Dapatkah paragraf dalam kutipan sumber yang diawali "Kementerian Kesehatan Gaza mengatakan" diringkas menjadi daftar berisi fakta-fakta pokoknya?
___ KUTIPAN SUMBER
Ia mengatakan langkah tersebut, yang akan memutus Rafah dari Khan Younis, akan memberi Israel kendali atas poros kedua di Gaza selatan selain apa yang disebut "Koridor Philadelphia", yang membentang di sepanjang perbatasan dengan Mesir, yang dianggap Israel sebagai garis kunci yang mencegah penyelundupan senjata ke Gaza.
Secara terpisah, militer Israel mengatakan pasukan telah menyelesaikan pengepungan wilayah Tel al-Sultan dekat Rafah dan menewaskan puluhan militan. Mereka juga menemukan dua roket serta peluncur yang ditujukan ke wilayah Israel.
Namun, tidak ada tanda-tanda berakhirnya operasi tersebut dan kepala militer Israel, Letnan Jenderal Eyal Zamir, mengatakan operasi akan terus berlanjut "dengan kecepatan yang disengaja dan pasti".
"Satu-satunya hal yang dapat menghentikan kemajuan kami selanjutnya adalah pembebasan sandera kami," katanya dalam sebuah pernyataan.
Sebelumnya pada Rabu, Menteri Pertahanan Israel Katz mengumumkan bahwa pasukan akan memperluas operasi mereka di Gaza untuk membersihkan militan dan infrastruktur "dan merebut wilayah yang luas yang akan ditambahkan ke zona keamanan negara Israel".
Militer Israel telah mengeluarkan peringatan evakuasi kepada warga Gaza yang tinggal di beberapa distrik selatan dan radio Palestina melaporkan bahwa wilayah di sekitar Rafah hampir sepenuhnya kosong setelah perintah evakuasi dikeluarkan.
"Sampai hari ini, 64% wilayah Gaza berada di bawah perintah pemindahan paksa yang aktif atau berada dalam apa yang disebut 'zona penyangga'," kata Jonathan Whittall, pejabat tinggi bantuan PBB untuk Gaza dan Tepi Barat. "Tidak ada tempat dan tidak ada seorang pun yang aman di Gaza."
Kementerian Kesehatan Gaza mengatakan setidaknya 60 orang tewas dalam serangan Israel pada Rabu, dengan 19 orang termasuk anak-anak tewas dalam serangan di klinik PBB yang digunakan untuk menampung orang-orang yang mengungsi.
______
___ DATA YANG DITAMPILKAN
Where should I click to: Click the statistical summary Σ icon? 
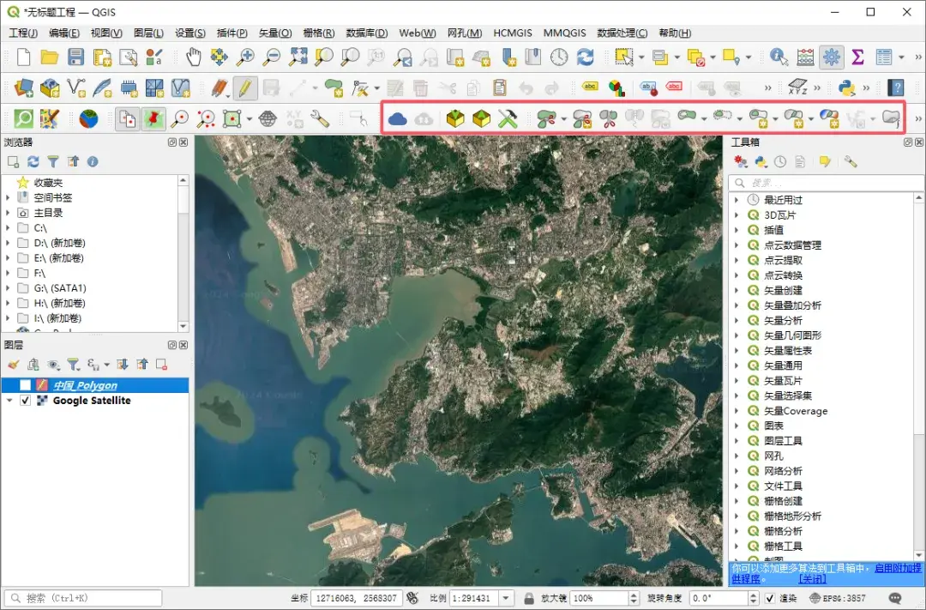click(x=857, y=58)
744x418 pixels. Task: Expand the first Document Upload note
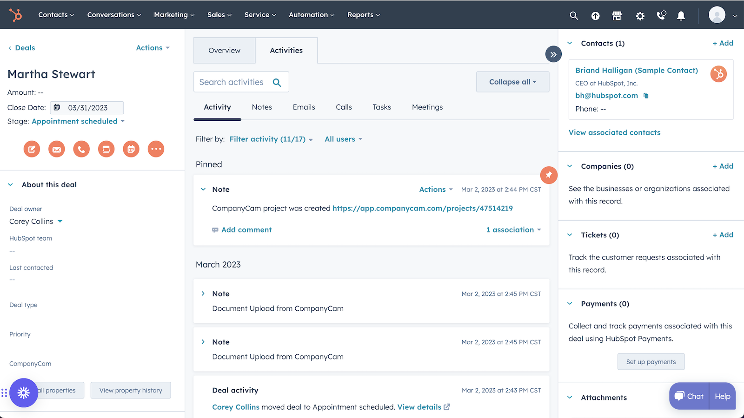(x=203, y=294)
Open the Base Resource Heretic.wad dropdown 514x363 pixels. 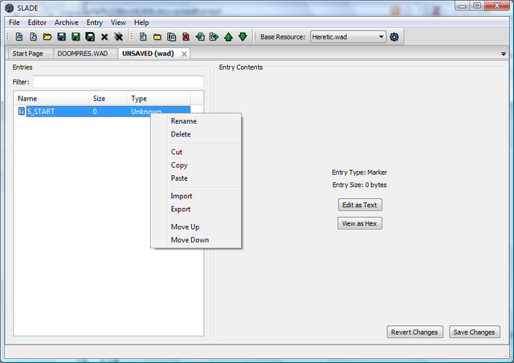[x=348, y=37]
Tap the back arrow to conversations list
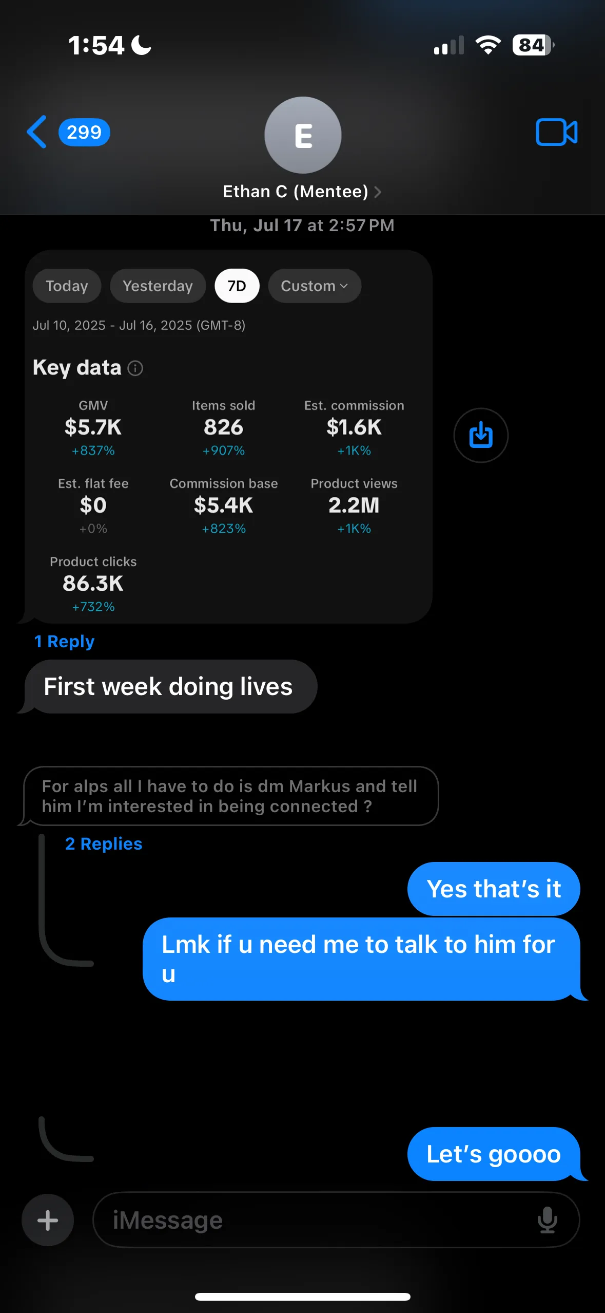 tap(37, 132)
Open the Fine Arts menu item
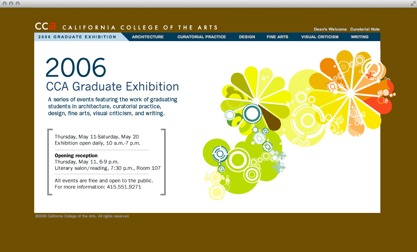 click(277, 37)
______
### JAWABAN TUGAS
- Sumber informasi: Kementerian Kesehatan Gaza
- Korban tewas akibat serangan Israel pada Rabu: setidaknya 60 orang
- 19 orang di antaranya, termasuk anak-anak, tewas dalam serangan di sebuah klinik PBB
- Klinik tersebut dipakai untuk menampung orang-orang yang mengungsi